■ Dataset records
####################
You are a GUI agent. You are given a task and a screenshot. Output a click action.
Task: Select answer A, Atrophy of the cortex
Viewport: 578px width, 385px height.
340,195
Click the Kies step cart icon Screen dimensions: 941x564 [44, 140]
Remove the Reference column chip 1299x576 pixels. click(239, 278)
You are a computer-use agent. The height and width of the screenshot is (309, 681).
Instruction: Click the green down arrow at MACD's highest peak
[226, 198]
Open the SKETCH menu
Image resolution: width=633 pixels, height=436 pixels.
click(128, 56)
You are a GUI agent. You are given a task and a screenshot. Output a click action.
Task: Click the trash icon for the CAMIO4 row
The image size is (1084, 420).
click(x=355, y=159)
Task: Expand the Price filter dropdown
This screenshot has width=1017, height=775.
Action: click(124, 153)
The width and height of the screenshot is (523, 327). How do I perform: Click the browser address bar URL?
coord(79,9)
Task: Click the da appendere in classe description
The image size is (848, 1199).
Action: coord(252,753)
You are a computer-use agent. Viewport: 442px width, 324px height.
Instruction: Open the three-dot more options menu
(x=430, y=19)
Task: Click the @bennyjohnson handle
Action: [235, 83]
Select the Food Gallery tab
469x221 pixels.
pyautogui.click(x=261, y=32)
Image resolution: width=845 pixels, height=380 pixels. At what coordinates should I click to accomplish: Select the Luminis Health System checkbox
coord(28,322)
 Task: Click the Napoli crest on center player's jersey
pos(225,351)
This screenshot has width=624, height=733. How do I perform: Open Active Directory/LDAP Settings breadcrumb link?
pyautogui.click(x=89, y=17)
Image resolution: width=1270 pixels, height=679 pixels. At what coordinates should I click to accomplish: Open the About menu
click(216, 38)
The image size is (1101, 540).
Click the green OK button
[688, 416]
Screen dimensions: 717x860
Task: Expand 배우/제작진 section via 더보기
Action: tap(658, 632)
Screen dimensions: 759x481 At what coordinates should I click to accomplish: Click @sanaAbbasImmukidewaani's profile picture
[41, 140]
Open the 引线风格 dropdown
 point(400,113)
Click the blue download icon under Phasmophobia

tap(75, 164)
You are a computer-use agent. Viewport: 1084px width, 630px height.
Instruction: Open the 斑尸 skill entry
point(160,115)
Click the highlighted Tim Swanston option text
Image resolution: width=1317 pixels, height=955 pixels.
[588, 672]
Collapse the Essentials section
####################
■ What to do
Rewrite the listing from its start through the line containing "tap(75, 164)", replacing each "screenshot" with "screen capture" and leaving everything else unchanged.

■ Result for this exercise
You are a GUI agent. You are given a task and a screen capture. Output a click action.
Task: Select answer A, Atrophy of the cortex
Viewport: 578px width, 385px height.
340,195
Click the Kies step cart icon Screen dimensions: 941x564 [44, 140]
Remove the Reference column chip 1299x576 pixels. click(239, 278)
You are a computer-use agent. The height and width of the screen capture is (309, 681).
Instruction: Click the green down arrow at MACD's highest peak
[226, 198]
Open the SKETCH menu
Image resolution: width=633 pixels, height=436 pixels.
click(128, 56)
You are a GUI agent. You are given a task and a screen capture. Output a click action.
Task: Click the trash icon for the CAMIO4 row
The image size is (1084, 420).
click(x=355, y=159)
Task: Expand the Price filter dropdown
This screen capture has width=1017, height=775.
Action: click(124, 153)
The width and height of the screen capture is (523, 327). How do I perform: Click the browser address bar URL?
coord(79,9)
Task: Click the da appendere in classe description
The image size is (848, 1199).
Action: coord(252,753)
You are a computer-use agent. Viewport: 442px width, 324px height.
Instruction: Open the three-dot more options menu
(x=430, y=19)
Task: Click the @bennyjohnson handle
Action: [235, 83]
Select the Food Gallery tab
469x221 pixels.
pyautogui.click(x=261, y=32)
Image resolution: width=845 pixels, height=380 pixels. At what coordinates should I click to accomplish: Select the Luminis Health System checkbox
coord(28,322)
 Task: Click the Napoli crest on center player's jersey
pos(225,351)
This screen capture has width=624, height=733. How do I perform: Open Active Directory/LDAP Settings breadcrumb link?
pyautogui.click(x=89, y=17)
Image resolution: width=1270 pixels, height=679 pixels. At what coordinates should I click to accomplish: Open the About menu
click(216, 38)
The image size is (1101, 540).
Click the green OK button
[688, 416]
Screen dimensions: 717x860
Task: Expand 배우/제작진 section via 더보기
Action: tap(658, 632)
Screen dimensions: 759x481 At what coordinates should I click to accomplish: Click @sanaAbbasImmukidewaani's profile picture
[41, 140]
Open the 引线风格 dropdown
 point(400,113)
Click the blue download icon under Phasmophobia

tap(75, 164)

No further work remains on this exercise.